Pixel coordinate grounding data:
====================

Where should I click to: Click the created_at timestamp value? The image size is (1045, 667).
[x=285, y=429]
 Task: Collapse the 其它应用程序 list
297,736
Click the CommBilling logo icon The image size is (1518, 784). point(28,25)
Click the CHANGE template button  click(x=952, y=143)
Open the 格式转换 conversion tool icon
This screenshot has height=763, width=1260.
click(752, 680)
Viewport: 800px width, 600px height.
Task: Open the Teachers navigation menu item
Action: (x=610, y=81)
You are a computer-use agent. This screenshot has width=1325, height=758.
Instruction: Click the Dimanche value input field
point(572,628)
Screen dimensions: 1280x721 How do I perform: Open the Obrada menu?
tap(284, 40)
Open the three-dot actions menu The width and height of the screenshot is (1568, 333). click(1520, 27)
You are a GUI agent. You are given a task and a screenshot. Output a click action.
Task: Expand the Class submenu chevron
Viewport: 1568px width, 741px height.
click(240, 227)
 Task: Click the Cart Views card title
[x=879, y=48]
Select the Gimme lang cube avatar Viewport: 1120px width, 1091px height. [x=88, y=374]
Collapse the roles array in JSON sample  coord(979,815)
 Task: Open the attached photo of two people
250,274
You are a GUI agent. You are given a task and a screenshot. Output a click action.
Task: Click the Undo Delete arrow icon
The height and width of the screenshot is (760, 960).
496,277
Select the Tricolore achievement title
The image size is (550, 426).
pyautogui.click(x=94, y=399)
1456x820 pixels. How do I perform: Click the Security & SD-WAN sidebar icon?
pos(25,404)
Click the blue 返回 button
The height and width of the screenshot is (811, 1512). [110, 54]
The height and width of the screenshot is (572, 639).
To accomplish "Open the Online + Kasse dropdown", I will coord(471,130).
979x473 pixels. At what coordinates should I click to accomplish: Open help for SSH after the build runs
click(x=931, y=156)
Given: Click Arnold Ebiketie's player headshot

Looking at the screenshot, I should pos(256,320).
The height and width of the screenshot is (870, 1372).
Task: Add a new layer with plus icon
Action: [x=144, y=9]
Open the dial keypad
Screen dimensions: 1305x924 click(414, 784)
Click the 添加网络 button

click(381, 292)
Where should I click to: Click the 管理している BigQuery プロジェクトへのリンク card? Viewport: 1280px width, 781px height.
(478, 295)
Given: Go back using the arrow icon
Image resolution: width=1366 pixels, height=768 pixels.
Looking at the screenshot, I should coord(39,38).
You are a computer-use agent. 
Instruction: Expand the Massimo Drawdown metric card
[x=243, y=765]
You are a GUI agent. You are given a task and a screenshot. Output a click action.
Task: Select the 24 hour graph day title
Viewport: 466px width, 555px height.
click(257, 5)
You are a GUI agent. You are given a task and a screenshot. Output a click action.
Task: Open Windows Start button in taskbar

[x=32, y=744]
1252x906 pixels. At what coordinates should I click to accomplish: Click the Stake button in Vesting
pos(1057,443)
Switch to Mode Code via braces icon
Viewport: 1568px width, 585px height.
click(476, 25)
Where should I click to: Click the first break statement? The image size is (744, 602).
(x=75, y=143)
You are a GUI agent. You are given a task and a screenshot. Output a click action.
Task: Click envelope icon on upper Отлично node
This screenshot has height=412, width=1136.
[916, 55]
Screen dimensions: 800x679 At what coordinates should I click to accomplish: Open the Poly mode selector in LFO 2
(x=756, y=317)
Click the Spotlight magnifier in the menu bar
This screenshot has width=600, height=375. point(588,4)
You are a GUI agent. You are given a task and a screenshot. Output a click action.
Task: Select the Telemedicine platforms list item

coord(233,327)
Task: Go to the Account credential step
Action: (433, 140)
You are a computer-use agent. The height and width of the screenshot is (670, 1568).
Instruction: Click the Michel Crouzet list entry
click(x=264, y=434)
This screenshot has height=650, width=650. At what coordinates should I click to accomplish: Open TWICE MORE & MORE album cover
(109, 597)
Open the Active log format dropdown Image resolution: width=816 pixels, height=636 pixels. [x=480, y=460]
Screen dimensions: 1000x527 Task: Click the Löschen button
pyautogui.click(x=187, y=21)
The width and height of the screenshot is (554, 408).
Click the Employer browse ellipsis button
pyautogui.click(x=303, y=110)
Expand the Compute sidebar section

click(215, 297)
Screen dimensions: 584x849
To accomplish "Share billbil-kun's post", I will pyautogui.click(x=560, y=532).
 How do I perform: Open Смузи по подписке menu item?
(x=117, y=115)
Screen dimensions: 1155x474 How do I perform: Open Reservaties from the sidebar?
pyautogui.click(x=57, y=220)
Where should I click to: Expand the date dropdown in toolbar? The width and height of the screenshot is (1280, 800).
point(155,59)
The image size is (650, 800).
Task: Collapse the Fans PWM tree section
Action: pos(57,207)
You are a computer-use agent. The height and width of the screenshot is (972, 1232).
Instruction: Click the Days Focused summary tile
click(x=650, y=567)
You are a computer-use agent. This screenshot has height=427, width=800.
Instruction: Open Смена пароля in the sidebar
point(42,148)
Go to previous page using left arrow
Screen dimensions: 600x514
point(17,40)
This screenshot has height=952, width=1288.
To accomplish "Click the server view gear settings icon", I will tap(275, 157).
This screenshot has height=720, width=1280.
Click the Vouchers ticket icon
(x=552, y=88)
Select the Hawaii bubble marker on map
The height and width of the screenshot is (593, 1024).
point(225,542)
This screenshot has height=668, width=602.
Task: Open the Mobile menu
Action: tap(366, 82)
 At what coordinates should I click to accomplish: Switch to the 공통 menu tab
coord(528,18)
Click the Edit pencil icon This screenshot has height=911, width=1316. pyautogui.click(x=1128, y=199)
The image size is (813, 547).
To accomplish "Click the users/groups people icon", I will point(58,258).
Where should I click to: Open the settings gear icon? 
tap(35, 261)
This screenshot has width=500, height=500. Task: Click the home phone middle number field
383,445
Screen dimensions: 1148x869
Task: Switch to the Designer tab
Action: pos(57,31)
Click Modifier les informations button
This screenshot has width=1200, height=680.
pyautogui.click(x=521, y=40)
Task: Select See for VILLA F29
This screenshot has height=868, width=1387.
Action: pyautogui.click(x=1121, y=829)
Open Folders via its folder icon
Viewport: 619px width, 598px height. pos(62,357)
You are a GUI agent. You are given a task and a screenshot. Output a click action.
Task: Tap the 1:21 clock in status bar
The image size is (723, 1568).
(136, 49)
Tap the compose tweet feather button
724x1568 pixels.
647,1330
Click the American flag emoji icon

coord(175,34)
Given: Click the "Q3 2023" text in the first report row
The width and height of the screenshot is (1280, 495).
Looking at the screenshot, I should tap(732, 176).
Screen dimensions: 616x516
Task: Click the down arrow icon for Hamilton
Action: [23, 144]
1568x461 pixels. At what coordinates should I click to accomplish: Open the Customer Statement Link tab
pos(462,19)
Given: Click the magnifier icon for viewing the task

====================

**What is being asked**
All of the data above should be written out again word for word.

**Exercise response**
Where should I click to: Click the created_at timestamp value? The image size is (1045, 667).
[x=285, y=429]
 Task: Collapse the 其它应用程序 list
297,736
Click the CommBilling logo icon The image size is (1518, 784). point(28,25)
Click the CHANGE template button  click(x=952, y=143)
Open the 格式转换 conversion tool icon
This screenshot has height=763, width=1260.
click(752, 680)
Viewport: 800px width, 600px height.
Task: Open the Teachers navigation menu item
Action: (x=610, y=81)
You are a computer-use agent. This screenshot has width=1325, height=758.
Instruction: Click the Dimanche value input field
point(572,628)
Screen dimensions: 1280x721 How do I perform: Open the Obrada menu?
tap(284, 40)
Open the three-dot actions menu The width and height of the screenshot is (1568, 333). click(1520, 27)
You are a GUI agent. You are given a task and a screenshot. Output a click action.
Task: Expand the Class submenu chevron
Viewport: 1568px width, 741px height.
click(240, 227)
 Task: Click the Cart Views card title
[x=879, y=48]
Select the Gimme lang cube avatar Viewport: 1120px width, 1091px height. [x=88, y=374]
Collapse the roles array in JSON sample  coord(979,815)
 Task: Open the attached photo of two people
250,274
You are a GUI agent. You are given a task and a screenshot. Output a click action.
Task: Click the Undo Delete arrow icon
The height and width of the screenshot is (760, 960).
496,277
Select the Tricolore achievement title
The image size is (550, 426).
pyautogui.click(x=94, y=399)
1456x820 pixels. How do I perform: Click the Security & SD-WAN sidebar icon?
pos(25,404)
Click the blue 返回 button
The height and width of the screenshot is (811, 1512). [110, 54]
The height and width of the screenshot is (572, 639).
To accomplish "Open the Online + Kasse dropdown", I will coord(471,130).
979x473 pixels. At what coordinates should I click to accomplish: Open help for SSH after the build runs
click(x=931, y=156)
Given: Click Arnold Ebiketie's player headshot

Looking at the screenshot, I should pos(256,320).
The height and width of the screenshot is (870, 1372).
Task: Add a new layer with plus icon
Action: [x=144, y=9]
Open the dial keypad
Screen dimensions: 1305x924 click(414, 784)
Click the 添加网络 button

click(381, 292)
Where should I click to: Click the 管理している BigQuery プロジェクトへのリンク card? Viewport: 1280px width, 781px height.
(478, 295)
Given: Go back using the arrow icon
Image resolution: width=1366 pixels, height=768 pixels.
Looking at the screenshot, I should coord(39,38).
You are a computer-use agent. 
Instruction: Expand the Massimo Drawdown metric card
[x=243, y=765]
You are a GUI agent. You are given a task and a screenshot. Output a click action.
Task: Select the 24 hour graph day title
Viewport: 466px width, 555px height.
click(257, 5)
You are a GUI agent. You are given a task and a screenshot. Output a click action.
Task: Open Windows Start button in taskbar

[x=32, y=744]
1252x906 pixels. At what coordinates should I click to accomplish: Click the Stake button in Vesting
pos(1057,443)
Switch to Mode Code via braces icon
Viewport: 1568px width, 585px height.
click(476, 25)
Where should I click to: Click the first break statement? The image size is (744, 602).
(x=75, y=143)
You are a GUI agent. You are given a task and a screenshot. Output a click action.
Task: Click envelope icon on upper Отлично node
This screenshot has height=412, width=1136.
[916, 55]
Screen dimensions: 800x679 At what coordinates should I click to accomplish: Open the Poly mode selector in LFO 2
(x=756, y=317)
Click the Spotlight magnifier in the menu bar
This screenshot has width=600, height=375. point(588,4)
You are a GUI agent. You are given a task and a screenshot. Output a click action.
Task: Select the Telemedicine platforms list item

coord(233,327)
Task: Go to the Account credential step
Action: (433, 140)
You are a computer-use agent. The height and width of the screenshot is (670, 1568).
Instruction: Click the Michel Crouzet list entry
click(x=264, y=434)
This screenshot has height=650, width=650. At what coordinates should I click to accomplish: Open TWICE MORE & MORE album cover
(109, 597)
Open the Active log format dropdown Image resolution: width=816 pixels, height=636 pixels. [x=480, y=460]
Screen dimensions: 1000x527 Task: Click the Löschen button
pyautogui.click(x=187, y=21)
The width and height of the screenshot is (554, 408).
Click the Employer browse ellipsis button
pyautogui.click(x=303, y=110)
Expand the Compute sidebar section

click(215, 297)
Screen dimensions: 584x849
To accomplish "Share billbil-kun's post", I will pyautogui.click(x=560, y=532).
 How do I perform: Open Смузи по подписке menu item?
(x=117, y=115)
Screen dimensions: 1155x474 How do I perform: Open Reservaties from the sidebar?
pyautogui.click(x=57, y=220)
Where should I click to: Expand the date dropdown in toolbar? The width and height of the screenshot is (1280, 800).
point(155,59)
The image size is (650, 800).
Task: Collapse the Fans PWM tree section
Action: pos(57,207)
You are a computer-use agent. The height and width of the screenshot is (972, 1232).
Instruction: Click the Days Focused summary tile
click(x=650, y=567)
You are a computer-use agent. This screenshot has height=427, width=800.
Instruction: Open Смена пароля in the sidebar
point(42,148)
Go to previous page using left arrow
Screen dimensions: 600x514
point(17,40)
This screenshot has height=952, width=1288.
To accomplish "Click the server view gear settings icon", I will tap(275, 157).
This screenshot has height=720, width=1280.
Click the Vouchers ticket icon
(x=552, y=88)
Select the Hawaii bubble marker on map
The height and width of the screenshot is (593, 1024).
point(225,542)
This screenshot has height=668, width=602.
Task: Open the Mobile menu
Action: tap(366, 82)
 At what coordinates should I click to accomplish: Switch to the 공통 menu tab
coord(528,18)
Click the Edit pencil icon This screenshot has height=911, width=1316. pyautogui.click(x=1128, y=199)
The image size is (813, 547).
To accomplish "Click the users/groups people icon", I will point(58,258).
Where should I click to: Open the settings gear icon? 
tap(35, 261)
This screenshot has width=500, height=500. Task: Click the home phone middle number field
383,445
Screen dimensions: 1148x869
Task: Switch to the Designer tab
Action: pos(57,31)
Click Modifier les informations button
This screenshot has width=1200, height=680.
pyautogui.click(x=521, y=40)
Task: Select See for VILLA F29
This screenshot has height=868, width=1387.
Action: pyautogui.click(x=1121, y=829)
Open Folders via its folder icon
Viewport: 619px width, 598px height. pos(62,357)
You are a GUI agent. You are given a task and a screenshot. Output a click action.
Task: Tap the 1:21 clock in status bar
The image size is (723, 1568).
(136, 49)
Tap the compose tweet feather button
724x1568 pixels.
647,1330
Click the American flag emoji icon

coord(175,34)
Given: Click the "Q3 2023" text in the first report row
The width and height of the screenshot is (1280, 495).
Looking at the screenshot, I should tap(732, 176).
Screen dimensions: 616x516
Task: Click the down arrow icon for Hamilton
Action: [23, 144]
1568x461 pixels. At what coordinates should I click to accomplish: Open the Customer Statement Link tab
pos(462,19)
Given: Click the magnifier icon for viewing the task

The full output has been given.